And here is what btrfs scrub looks like:

[root@rocknas ~]# btrfs scrub status -R /mnt2/MainPool
UUID:             23cad14d-6fec-4482-997c-d62021de832a
Scrub started:    Wed Apr 15 00:05:04 2020
Status:           finished
Duration:         10:49:34
	data_extents_scrubbed: 660905136
	tree_extents_scrubbed: 2753807
	data_bytes_scrubbed: 43241772498944
	tree_bytes_scrubbed: 45118373888
	read_errors: 0
	csum_errors: 0
	verify_errors: 0
	no_csum: 491699192
	csum_discards: 0
	super_errors: 0
	malloc_errors: 0
	uncorrectable_errors: 0
	unverified_errors: 0
	corrected_errors: 0
	last_physical: 5688272945152

And without the -R:

[root@rocknas ~]# btrfs scrub status /mnt2/MainPool
UUID:             23cad14d-6fec-4482-997c-d62021de832a
Scrub started:    Wed Apr 15 00:05:04 2020
Status:           finished
Duration:         10:49:34
Total to scrub:   40.03TiB
Rate:             1.03GiB/s
Error summary:    no errors found

A while back I tried to do some work to identify the btrfs progs version, and update the output. It is a little “hack-y”, so if I get some time, I’ll try and clean it up and submit a pull request. But I also made a few changes to my UI, to incorporate some of the fields that I think are new (not sure if they are in the old version of not):

Here I added a SCRUB rate column. I also made the End Time display the ETA while a scrub is in progress.

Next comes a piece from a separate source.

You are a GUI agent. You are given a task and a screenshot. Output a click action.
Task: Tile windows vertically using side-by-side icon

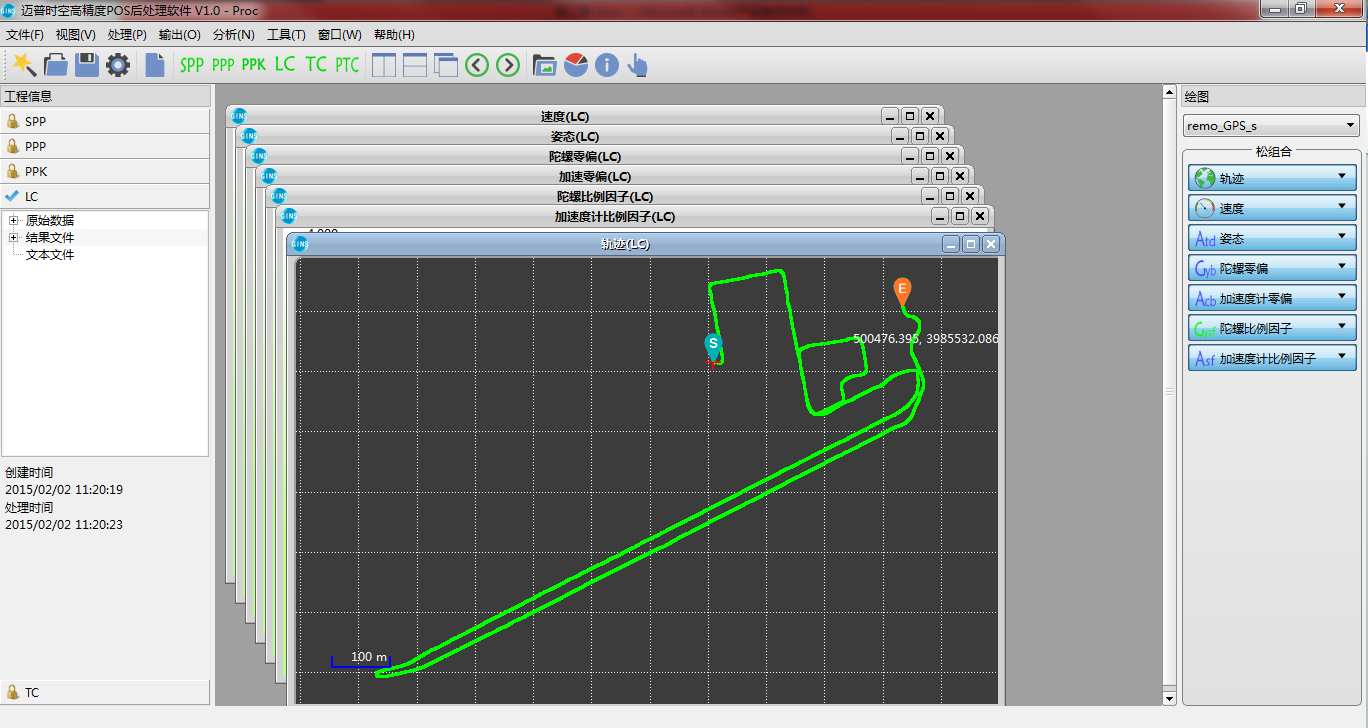384,65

Here I added the ETA column and the Scrub Rate column.

These changes were obviously for myself per my preference, so might not fit into the overall direction of Rockstor.

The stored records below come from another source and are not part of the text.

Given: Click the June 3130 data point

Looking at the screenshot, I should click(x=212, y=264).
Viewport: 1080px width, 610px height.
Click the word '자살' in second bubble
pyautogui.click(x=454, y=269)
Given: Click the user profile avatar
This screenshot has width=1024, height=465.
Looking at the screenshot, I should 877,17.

However, the fixes to parse the SCRUB output will be needed once you get to a more modern btrfs-progs. I’m surprised that tumbleweed would have a newer kernel, but still be using the older btrfs-progs.

2 Likes

@kupan787 Thanks for following up on this one.
I for one like both of your Web-UI addition, but we will have to wait for the btrfs-progs update in Leap15.2beta to have those otherwise we just get blank columns. Unless your game to do a fail over in the Web-UI layer say something like, ie ‘not available’ when running on older btrfs-progs. I think @Flox was saying that the Tumbleweed does have newer btrfsprogs only the Leap15.2beta is trailing on that front. But for the Tumbleweed we have the deprecated python2 packages issue, hence the Leap15.2beta target currently. Once we are done with the feature parity and establishing the new Stable channel for the Leap15.2, once it’s out of beta, we can begin with our Python 3 move. And some progress has been made on that front already but the distro move has been a higher priority.